WORK TO COMPLETE. Copy out the items from the line with "You are a computer-use agent. This" to the line with "click(x=413, y=121)", requests included. Multiply each click coordinate in the answers by 1.55 and round to whole numbers, with halves going up.

---------- DATA SUPPLIED ----------

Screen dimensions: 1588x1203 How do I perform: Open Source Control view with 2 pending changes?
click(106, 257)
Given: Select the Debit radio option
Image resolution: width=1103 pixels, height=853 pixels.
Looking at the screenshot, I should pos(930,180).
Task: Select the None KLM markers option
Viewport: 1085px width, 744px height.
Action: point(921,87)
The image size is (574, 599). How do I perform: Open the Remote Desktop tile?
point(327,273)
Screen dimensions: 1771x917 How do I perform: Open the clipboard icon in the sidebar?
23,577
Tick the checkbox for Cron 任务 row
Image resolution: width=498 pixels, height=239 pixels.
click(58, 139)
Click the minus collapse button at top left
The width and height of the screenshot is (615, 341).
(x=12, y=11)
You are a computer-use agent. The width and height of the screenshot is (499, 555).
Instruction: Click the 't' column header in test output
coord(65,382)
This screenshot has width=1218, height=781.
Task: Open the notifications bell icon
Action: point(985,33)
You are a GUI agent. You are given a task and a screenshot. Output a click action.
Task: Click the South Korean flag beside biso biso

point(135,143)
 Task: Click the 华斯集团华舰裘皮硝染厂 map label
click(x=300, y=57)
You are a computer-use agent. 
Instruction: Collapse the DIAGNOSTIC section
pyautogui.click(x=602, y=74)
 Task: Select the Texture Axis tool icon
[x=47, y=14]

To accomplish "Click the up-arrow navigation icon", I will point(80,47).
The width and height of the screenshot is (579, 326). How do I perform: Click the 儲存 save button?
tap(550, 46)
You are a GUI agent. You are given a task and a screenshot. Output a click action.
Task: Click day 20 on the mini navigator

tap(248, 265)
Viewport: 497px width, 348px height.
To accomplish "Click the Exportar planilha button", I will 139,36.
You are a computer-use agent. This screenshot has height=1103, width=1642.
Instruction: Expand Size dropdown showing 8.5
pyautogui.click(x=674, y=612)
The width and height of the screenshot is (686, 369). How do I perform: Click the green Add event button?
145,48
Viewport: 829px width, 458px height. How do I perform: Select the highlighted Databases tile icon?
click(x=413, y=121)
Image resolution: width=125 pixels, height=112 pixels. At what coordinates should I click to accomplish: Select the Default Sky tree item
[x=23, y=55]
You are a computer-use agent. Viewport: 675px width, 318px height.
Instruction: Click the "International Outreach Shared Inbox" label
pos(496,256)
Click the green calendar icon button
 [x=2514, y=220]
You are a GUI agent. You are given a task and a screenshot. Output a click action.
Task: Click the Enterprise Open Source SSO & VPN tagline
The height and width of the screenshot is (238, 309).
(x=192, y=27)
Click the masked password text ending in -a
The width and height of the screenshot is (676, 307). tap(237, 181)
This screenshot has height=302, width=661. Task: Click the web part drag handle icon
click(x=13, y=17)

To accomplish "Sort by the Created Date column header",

----------

WRITTEN ANSWER.
You are a computer-use agent. This screenshot has height=1103, width=1642.
Instruction: Expand Size dropdown showing 8.5
pyautogui.click(x=1045, y=949)
The width and height of the screenshot is (686, 369). How do I perform: Click the green Add event button?
225,74
Viewport: 829px width, 458px height. How do I perform: Select the highlighted Databases tile icon?
click(x=640, y=188)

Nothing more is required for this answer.